** INPUT RECORDS follows **

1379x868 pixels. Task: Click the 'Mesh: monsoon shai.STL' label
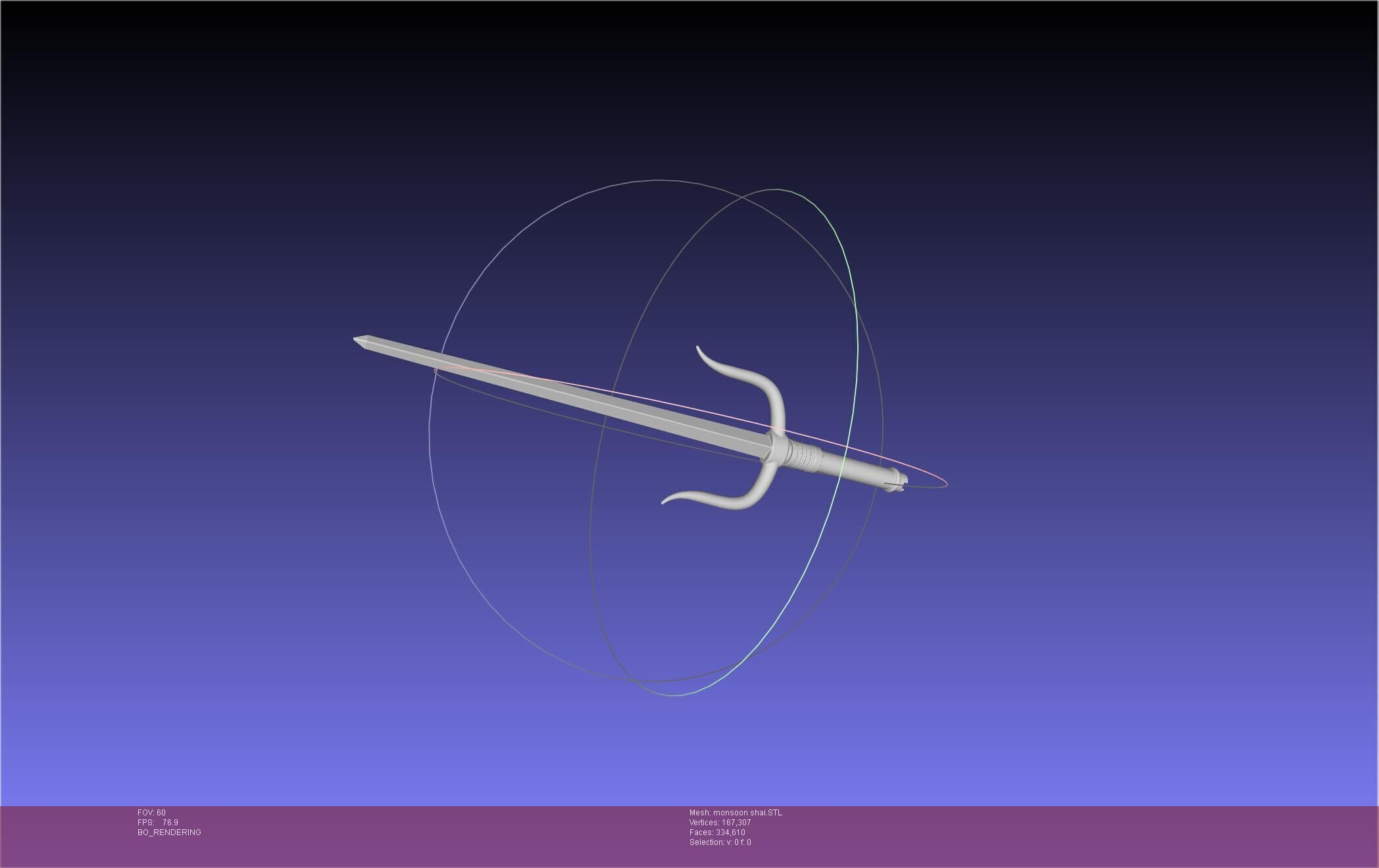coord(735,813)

** End of INPUT RECORDS **
** INPUT RECORDS follows **

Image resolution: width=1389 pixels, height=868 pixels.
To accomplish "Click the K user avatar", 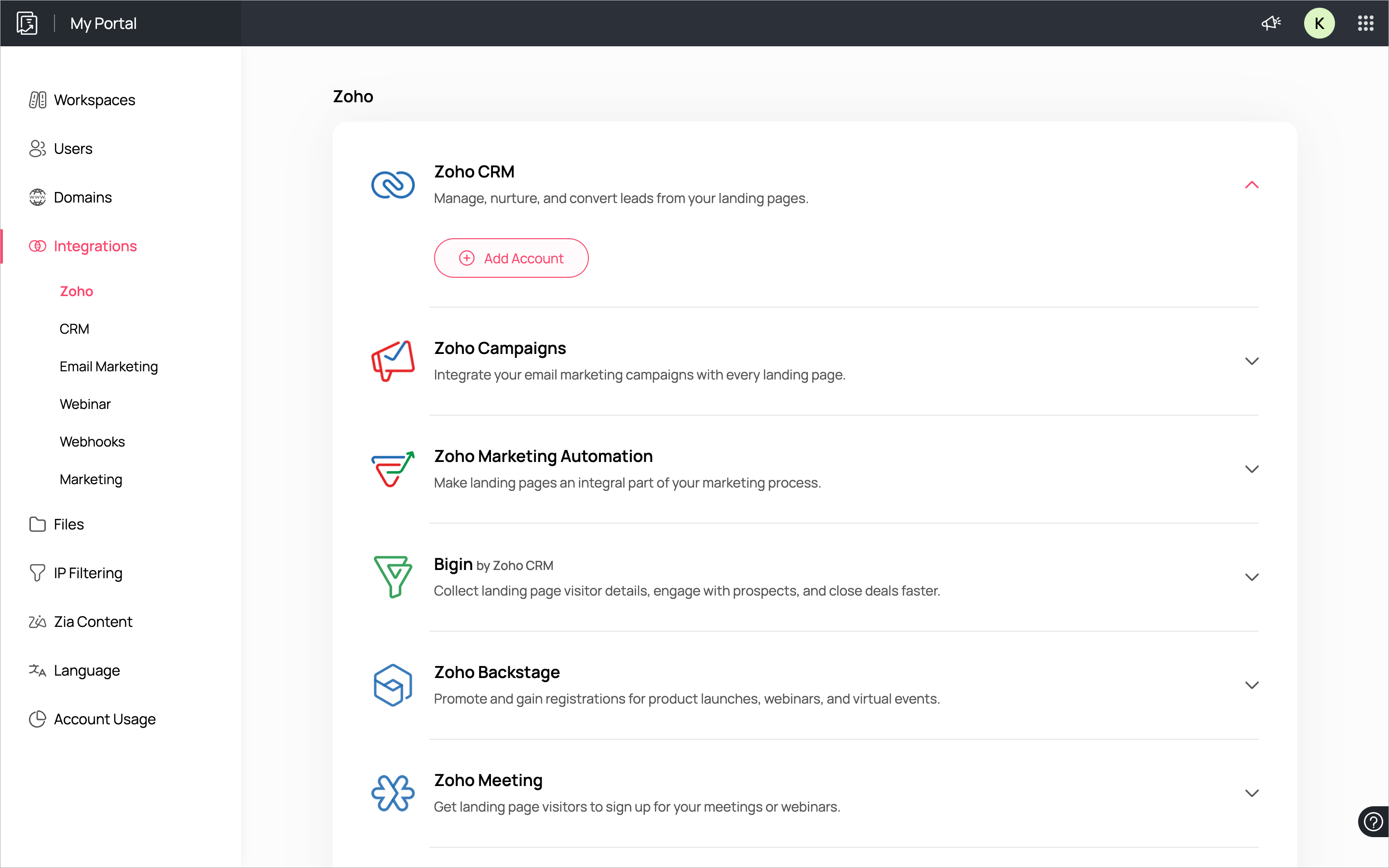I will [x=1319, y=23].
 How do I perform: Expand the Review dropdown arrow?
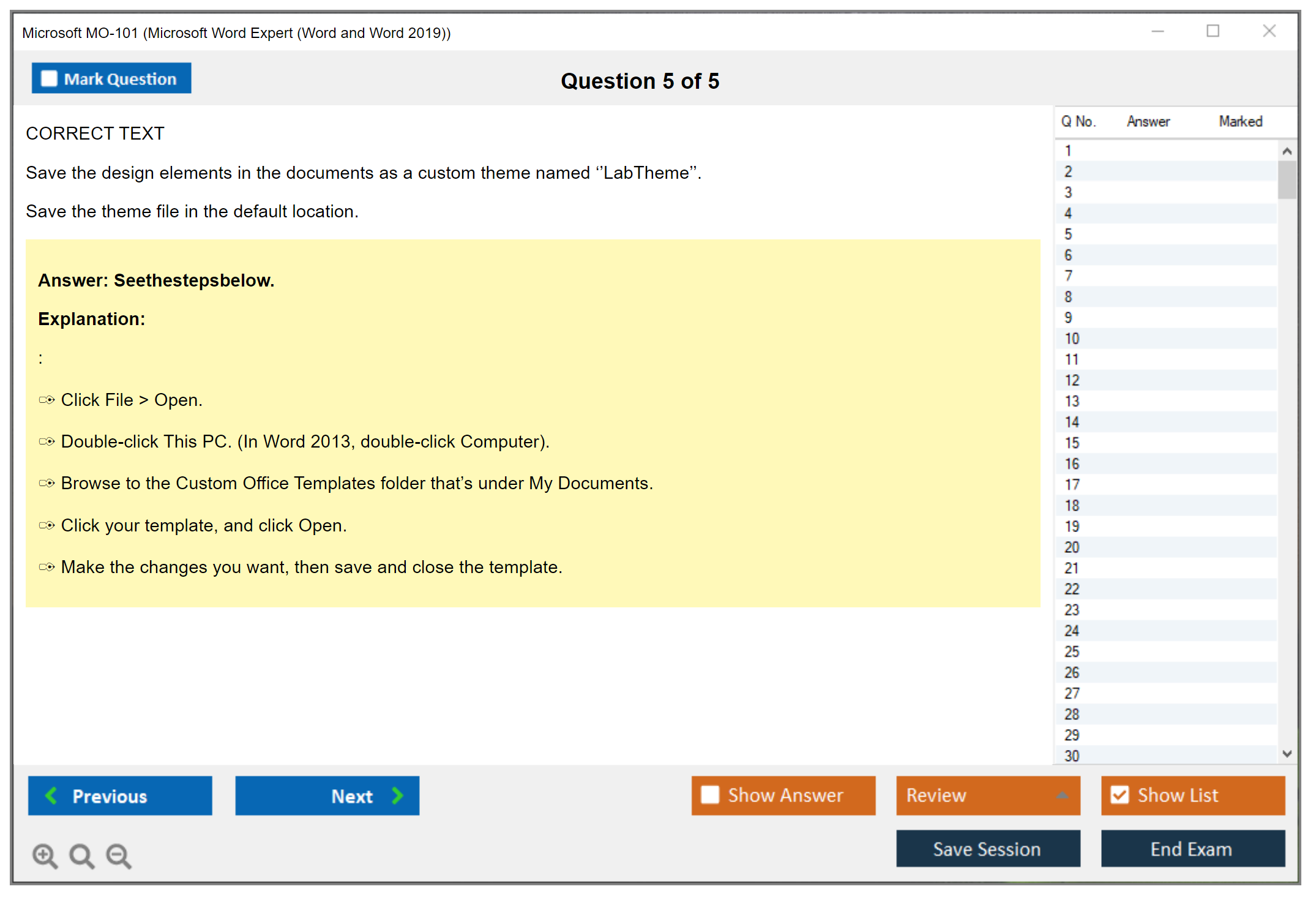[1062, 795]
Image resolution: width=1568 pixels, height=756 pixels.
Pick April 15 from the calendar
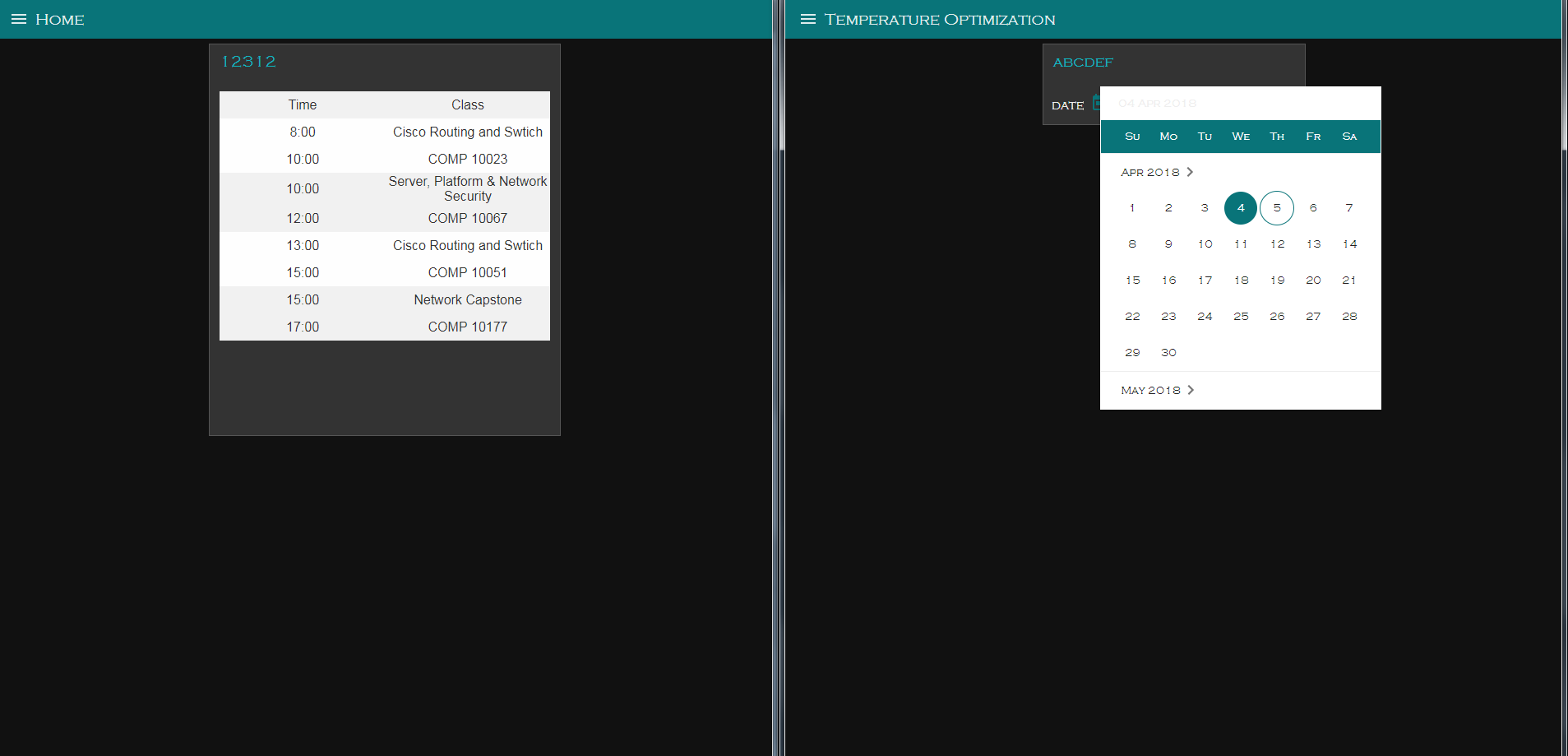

** End of INPUT RECORDS **

GOAL OF THE EXERCISE
Output the lines above exactly, but only those between the line holding "Image resolution: width=1568" and the line holding "Pick April 15 from the calendar", inclusive.

OUTPUT BELOW
Image resolution: width=1568 pixels, height=756 pixels.
Pick April 15 from the calendar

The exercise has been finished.